* YOUR OBJECTIVE
Write the records out again, exactly as they stand below.

* PROVIDED INFORMATION
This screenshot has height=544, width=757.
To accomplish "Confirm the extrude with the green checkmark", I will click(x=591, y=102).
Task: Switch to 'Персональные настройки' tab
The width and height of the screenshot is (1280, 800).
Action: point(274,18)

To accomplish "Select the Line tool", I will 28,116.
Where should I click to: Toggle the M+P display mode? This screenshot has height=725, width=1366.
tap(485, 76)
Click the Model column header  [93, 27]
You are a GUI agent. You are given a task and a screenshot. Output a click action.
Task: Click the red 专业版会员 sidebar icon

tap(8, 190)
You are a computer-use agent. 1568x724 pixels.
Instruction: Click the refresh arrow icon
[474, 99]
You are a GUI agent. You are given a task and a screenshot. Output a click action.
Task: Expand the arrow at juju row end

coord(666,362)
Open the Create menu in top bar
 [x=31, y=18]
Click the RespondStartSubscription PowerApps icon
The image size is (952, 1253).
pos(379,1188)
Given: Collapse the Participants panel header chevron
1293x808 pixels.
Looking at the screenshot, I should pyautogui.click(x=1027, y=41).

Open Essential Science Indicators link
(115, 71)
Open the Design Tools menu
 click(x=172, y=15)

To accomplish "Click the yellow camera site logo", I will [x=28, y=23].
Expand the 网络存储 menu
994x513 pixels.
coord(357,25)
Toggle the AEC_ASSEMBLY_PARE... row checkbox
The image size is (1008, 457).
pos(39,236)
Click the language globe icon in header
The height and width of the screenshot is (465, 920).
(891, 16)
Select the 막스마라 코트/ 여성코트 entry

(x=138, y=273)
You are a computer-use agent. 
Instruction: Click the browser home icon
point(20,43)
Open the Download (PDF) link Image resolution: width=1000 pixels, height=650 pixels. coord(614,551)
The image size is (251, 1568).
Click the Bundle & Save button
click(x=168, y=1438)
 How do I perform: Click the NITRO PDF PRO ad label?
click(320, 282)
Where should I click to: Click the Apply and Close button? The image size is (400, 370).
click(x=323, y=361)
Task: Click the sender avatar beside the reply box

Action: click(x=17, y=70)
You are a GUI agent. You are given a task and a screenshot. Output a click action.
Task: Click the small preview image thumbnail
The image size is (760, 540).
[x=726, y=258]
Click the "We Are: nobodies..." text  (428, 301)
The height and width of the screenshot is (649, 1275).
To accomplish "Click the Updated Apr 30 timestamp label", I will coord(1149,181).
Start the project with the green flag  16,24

* OUTPUT OF THE EXERCISE
This screenshot has height=544, width=757.
To accomplish "Confirm the extrude with the green checkmark", I will click(x=591, y=102).
Task: Switch to 'Персональные настройки' tab
The width and height of the screenshot is (1280, 800).
Action: point(274,18)

To accomplish "Select the Line tool", I will 28,116.
Where should I click to: Toggle the M+P display mode? This screenshot has height=725, width=1366.
tap(485, 76)
Click the Model column header  [93, 27]
You are a GUI agent. You are given a task and a screenshot. Output a click action.
Task: Click the red 专业版会员 sidebar icon

tap(8, 190)
You are a computer-use agent. 1568x724 pixels.
Instruction: Click the refresh arrow icon
[474, 99]
You are a GUI agent. You are given a task and a screenshot. Output a click action.
Task: Expand the arrow at juju row end

coord(666,362)
Open the Create menu in top bar
 [x=31, y=18]
Click the RespondStartSubscription PowerApps icon
The image size is (952, 1253).
pos(379,1188)
Given: Collapse the Participants panel header chevron
1293x808 pixels.
Looking at the screenshot, I should pyautogui.click(x=1027, y=41).

Open Essential Science Indicators link
(115, 71)
Open the Design Tools menu
 click(x=172, y=15)

To accomplish "Click the yellow camera site logo", I will [x=28, y=23].
Expand the 网络存储 menu
994x513 pixels.
coord(357,25)
Toggle the AEC_ASSEMBLY_PARE... row checkbox
The image size is (1008, 457).
pos(39,236)
Click the language globe icon in header
The height and width of the screenshot is (465, 920).
(891, 16)
Select the 막스마라 코트/ 여성코트 entry

(x=138, y=273)
You are a computer-use agent. 
Instruction: Click the browser home icon
point(20,43)
Open the Download (PDF) link Image resolution: width=1000 pixels, height=650 pixels. coord(614,551)
The image size is (251, 1568).
Click the Bundle & Save button
click(x=168, y=1438)
 How do I perform: Click the NITRO PDF PRO ad label?
click(320, 282)
Where should I click to: Click the Apply and Close button? The image size is (400, 370).
click(x=323, y=361)
Task: Click the sender avatar beside the reply box

Action: click(x=17, y=70)
You are a GUI agent. You are given a task and a screenshot. Output a click action.
Task: Click the small preview image thumbnail
The image size is (760, 540).
[x=726, y=258]
Click the "We Are: nobodies..." text  (428, 301)
The height and width of the screenshot is (649, 1275).
To accomplish "Click the Updated Apr 30 timestamp label", I will coord(1149,181).
Start the project with the green flag  16,24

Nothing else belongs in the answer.